I miss being young and scaring my family during summer vacations. Oh and I miss the foods we ate during our outings. Our favorite destination was a place in Marathon Key called the Salty Dog Motel. This place looked like something right out of the 1950s. We used to go there often during the early 1970s. The motel sign was this huge motley looking mutt wearing a sailors’ cap and an eye-patch covering one eye. Every room was an efficiency suite, meaning it had a mini kitchen and living area in addition to the bedrooms and bath.

AND IT WAS CHEAP!

The best thing however was the Olympic sized pool, complete with a 33 foot tall diving tower. I loved swimming. My dad used to call me his little frog because I was always in the pool. There was one time, I was maybe 7 or 8 years old, when my brother Frank started showing off his diving skills.
He started off at the diving board on the lowest point of the tower. He bounced once, twice, and then flew in the air and splashed perfectly into the pool.
He did this a couple of times then tried the next platform, a bit higher. He kept making it look easy. I stood in the shallow end and watched.
He made it to the third tier of the tower, about 15 feet high. He didn’t dive this time but bounced up and down on the dive board. Leapt high up in the air landing feet first into the pool.

“Cool,” I thought.

I was a pretty good swimmer. I could hold my breath and swim almost the entire length of the pool underwater. I wasn’t afraid of the deep end, either, which was about 20 feet deep.
Mom was sitting poolside, drying my brother’s back and applying sun lotion. She looked for me in the pool and panicked when she didn’t see me. She called over to my dad. It was about then that my brother pointed toward the sky and said, “She’s up there.”

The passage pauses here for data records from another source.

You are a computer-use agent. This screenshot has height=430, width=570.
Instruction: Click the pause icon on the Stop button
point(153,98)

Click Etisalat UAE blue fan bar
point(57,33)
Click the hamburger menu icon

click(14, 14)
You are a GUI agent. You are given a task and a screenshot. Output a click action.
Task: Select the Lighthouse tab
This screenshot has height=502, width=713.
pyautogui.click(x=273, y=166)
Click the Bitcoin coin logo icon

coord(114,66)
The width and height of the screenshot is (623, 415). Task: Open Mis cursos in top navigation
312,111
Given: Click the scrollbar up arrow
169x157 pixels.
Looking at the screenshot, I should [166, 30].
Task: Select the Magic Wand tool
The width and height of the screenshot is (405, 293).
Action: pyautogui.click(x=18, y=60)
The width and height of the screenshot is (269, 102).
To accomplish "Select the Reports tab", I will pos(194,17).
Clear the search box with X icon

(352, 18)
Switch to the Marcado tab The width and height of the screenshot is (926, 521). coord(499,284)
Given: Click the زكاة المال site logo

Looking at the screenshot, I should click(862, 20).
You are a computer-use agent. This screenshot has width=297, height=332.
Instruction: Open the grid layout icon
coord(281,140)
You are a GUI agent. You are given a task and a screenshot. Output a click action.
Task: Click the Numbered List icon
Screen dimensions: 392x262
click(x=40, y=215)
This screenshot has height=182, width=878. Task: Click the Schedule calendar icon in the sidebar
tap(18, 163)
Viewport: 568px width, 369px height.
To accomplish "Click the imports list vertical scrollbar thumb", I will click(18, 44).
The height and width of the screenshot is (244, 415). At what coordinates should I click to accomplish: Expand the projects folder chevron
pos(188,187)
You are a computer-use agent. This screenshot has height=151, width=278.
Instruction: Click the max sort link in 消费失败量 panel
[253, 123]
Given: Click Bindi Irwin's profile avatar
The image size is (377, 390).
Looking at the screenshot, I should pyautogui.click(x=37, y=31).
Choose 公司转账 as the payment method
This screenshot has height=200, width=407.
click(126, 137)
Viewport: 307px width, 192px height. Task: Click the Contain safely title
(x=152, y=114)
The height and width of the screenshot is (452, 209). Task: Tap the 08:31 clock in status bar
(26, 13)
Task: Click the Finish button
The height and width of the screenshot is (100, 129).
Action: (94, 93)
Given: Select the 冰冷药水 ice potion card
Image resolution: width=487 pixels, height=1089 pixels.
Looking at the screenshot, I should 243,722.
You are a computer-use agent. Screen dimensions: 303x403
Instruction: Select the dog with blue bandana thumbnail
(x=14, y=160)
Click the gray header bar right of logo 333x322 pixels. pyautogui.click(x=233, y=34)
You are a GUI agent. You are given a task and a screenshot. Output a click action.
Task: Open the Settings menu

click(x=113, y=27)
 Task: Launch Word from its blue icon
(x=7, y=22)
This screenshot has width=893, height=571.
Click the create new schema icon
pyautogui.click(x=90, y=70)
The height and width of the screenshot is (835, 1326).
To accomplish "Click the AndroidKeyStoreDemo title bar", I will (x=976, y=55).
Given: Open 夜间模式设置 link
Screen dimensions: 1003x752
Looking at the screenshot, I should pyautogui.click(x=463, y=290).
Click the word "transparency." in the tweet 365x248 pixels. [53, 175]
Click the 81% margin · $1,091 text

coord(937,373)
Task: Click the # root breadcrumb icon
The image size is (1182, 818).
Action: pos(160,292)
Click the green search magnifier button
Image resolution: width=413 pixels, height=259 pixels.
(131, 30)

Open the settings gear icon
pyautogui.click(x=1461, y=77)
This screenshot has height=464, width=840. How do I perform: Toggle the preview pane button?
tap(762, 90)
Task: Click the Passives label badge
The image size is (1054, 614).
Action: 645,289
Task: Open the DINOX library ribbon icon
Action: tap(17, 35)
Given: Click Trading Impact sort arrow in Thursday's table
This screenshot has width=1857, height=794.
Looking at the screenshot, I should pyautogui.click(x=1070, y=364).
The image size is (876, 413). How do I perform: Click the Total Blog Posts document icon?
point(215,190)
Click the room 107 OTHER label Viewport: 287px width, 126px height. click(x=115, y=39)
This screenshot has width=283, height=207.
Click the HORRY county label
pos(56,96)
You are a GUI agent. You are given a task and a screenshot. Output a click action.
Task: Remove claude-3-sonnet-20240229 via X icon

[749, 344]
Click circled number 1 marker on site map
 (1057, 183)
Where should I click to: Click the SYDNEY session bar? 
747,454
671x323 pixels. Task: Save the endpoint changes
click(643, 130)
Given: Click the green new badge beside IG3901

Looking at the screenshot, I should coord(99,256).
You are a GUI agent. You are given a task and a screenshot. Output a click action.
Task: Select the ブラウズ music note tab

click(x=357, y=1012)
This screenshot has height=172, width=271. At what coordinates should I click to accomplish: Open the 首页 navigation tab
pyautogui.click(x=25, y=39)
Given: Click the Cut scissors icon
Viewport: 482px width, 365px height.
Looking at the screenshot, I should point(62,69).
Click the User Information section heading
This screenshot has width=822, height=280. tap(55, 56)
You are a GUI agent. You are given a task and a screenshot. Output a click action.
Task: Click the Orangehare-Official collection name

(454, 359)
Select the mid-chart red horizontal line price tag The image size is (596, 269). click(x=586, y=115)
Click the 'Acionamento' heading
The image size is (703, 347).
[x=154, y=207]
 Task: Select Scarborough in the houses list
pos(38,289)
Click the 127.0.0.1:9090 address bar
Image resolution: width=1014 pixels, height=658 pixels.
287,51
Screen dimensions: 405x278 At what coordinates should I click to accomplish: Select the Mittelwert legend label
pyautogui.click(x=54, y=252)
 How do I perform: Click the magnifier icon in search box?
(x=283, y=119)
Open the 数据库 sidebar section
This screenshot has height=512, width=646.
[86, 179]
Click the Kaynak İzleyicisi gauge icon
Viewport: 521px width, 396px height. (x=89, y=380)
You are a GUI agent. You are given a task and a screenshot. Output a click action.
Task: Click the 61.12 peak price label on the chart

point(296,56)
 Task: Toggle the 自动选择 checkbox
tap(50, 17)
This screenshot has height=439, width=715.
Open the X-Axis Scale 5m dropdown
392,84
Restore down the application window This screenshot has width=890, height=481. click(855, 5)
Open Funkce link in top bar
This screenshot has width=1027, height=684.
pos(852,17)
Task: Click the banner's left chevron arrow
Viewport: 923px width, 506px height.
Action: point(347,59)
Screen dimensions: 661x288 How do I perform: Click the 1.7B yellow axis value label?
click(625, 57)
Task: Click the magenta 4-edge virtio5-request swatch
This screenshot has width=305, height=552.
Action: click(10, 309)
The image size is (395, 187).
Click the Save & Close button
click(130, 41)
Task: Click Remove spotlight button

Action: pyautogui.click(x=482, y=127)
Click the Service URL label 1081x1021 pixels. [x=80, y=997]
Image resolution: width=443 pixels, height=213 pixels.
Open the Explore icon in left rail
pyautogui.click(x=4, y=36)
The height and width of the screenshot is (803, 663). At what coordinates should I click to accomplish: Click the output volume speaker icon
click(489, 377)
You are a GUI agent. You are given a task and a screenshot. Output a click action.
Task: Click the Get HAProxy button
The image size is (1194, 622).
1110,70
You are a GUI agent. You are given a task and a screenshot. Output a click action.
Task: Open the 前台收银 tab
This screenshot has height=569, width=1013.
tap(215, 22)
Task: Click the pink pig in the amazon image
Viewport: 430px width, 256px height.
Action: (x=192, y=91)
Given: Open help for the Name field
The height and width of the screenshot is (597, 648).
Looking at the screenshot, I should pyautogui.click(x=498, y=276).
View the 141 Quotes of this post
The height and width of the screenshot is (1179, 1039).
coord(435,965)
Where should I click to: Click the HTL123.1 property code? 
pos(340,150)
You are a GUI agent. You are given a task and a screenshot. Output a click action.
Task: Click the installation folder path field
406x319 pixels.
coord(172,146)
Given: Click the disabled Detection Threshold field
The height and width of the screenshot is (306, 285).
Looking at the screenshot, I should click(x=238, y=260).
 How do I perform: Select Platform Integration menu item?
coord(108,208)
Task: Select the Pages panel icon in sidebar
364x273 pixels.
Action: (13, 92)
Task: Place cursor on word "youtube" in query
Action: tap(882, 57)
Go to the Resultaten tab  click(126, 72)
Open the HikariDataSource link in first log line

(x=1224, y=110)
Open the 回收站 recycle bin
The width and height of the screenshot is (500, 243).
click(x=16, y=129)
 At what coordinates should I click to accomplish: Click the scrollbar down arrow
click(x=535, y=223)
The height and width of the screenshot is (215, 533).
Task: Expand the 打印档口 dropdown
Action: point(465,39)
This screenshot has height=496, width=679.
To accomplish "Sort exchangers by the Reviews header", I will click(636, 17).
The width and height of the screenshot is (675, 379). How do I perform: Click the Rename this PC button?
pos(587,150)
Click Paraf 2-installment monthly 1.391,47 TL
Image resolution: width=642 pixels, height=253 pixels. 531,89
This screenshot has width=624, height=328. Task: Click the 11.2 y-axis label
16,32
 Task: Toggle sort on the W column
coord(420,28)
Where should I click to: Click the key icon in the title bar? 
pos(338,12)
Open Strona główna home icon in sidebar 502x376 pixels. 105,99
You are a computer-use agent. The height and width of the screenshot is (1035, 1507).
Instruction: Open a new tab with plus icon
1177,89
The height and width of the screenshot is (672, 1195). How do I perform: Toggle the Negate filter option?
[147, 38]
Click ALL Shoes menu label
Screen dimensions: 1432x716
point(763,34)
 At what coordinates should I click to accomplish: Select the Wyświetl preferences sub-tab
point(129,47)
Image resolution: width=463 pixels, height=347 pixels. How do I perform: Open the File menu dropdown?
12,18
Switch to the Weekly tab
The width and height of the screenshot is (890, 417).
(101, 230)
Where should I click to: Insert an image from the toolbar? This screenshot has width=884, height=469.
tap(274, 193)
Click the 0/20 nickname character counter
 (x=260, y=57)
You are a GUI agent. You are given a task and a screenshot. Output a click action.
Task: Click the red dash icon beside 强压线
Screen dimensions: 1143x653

I had made my way to the tippy-tippy-top of the 33 foot platform. I looked down at my family and waved.
Dad leapt from his lounge chair, running towards the platform. Mom yelled something to the effect of, “NO DON”T DO IT.” My brother just sat and watched the plot unfold.
There is no dive board at the very top, but I put my arms above my head like we were taught at our YMCA swimming and diving classes. I leaned forward closed my eyes and off I went.

I think I heard my mom scream the entire time…and then suddenly…SWOOSH…SPLASH.
I NAILED IT!

I swam over to the side of the pool where, at this point, my dad was waiting for me with that look of, I’M GOING TO KILL YOU…combined with…DID YOU ALL SEE THAT…THAT’S MY LITTLE GIRL WHO DID THAT.
He plucked me out of the pool with one swoop. “Let’s go fishing while your mother clams down,” he said in Spanish.

The Salty Dog was right on the ocean so it had a boat ramp and fishing dock. My dad would bait the line, cast it out, and let me reel ‘em in.
We used to catch a bunch of Yellowtail and Red snappers. Dad would clean and dress the fish while I watched and learned. We would take the bounty back to the room for mom to cook.

We used to make a classic Cuban sandwich called “La Minuta.”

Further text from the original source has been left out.